Cnet kindly provides a link to a tiny blurb promoting a net-metric site which gives that dubious figure.
Seems like a convenient FUD.
Re:This is not realistic (Score:3, Interesting)
http://www.webstandards.org/
Web developers are sick of coding HTML, JavaScript, and CSS for one browser, and then debugging it for every other browser they have to support. Netscape 4.x and 6.0 are definitely high on the list of sucky browsers to have to support, but IE 5, 5.5, and 6 aren't perfect. Also, IE 5, 5.5, and 6 differ greatly, not to mention the Mac versions of IE which also differ. You can't just target one IE version and get 100% compatibility with the others.

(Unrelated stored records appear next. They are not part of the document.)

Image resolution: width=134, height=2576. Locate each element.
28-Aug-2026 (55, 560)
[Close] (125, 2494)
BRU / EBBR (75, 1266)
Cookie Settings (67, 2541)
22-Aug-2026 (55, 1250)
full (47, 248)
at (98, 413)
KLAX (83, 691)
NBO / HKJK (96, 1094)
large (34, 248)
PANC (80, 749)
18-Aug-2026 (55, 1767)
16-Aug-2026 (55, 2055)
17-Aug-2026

So, rather than looking at the ridiculous statistics that say stuff like "97% of browser users use MSIE" (which I just don't believe), start looking at stats about which browser AND VERSION your users are using. Surprise, chances are there are a hell of a lot of IE 5 and 5.5 users. Chances are there is no one browser+version that covers the majority of your site's users. Doh! So much for just targeting "one" browser.
So, forget about this silly notion of "IE won, all web sites will be IE sites from now on." That's not financially viable, since IE is actually serveral products which must be QA'd for separately. The solution that web designers are rallying around is "code to the standard, and debug for supported browsers from there." Screw IE 5, make people upgrade to IE 6. Screw Netscape 4.x, make them upgrade to 6.2, 7.x, or Mozilla 1.0.
Otherwise, why even bother with HTML at all? If you're going to target Windows only, you're wasting your time trying to get a good GUI user experience and robust application functionality implemented with tools as crappy as HTML, JavaScript and CSS. The only reason to use them is to get thin-client, cross-platform, cross-browser functionality with zero download time. Use Delphi or Visual C++ or Java or something if you want total control over the user experience and you don't care about porting.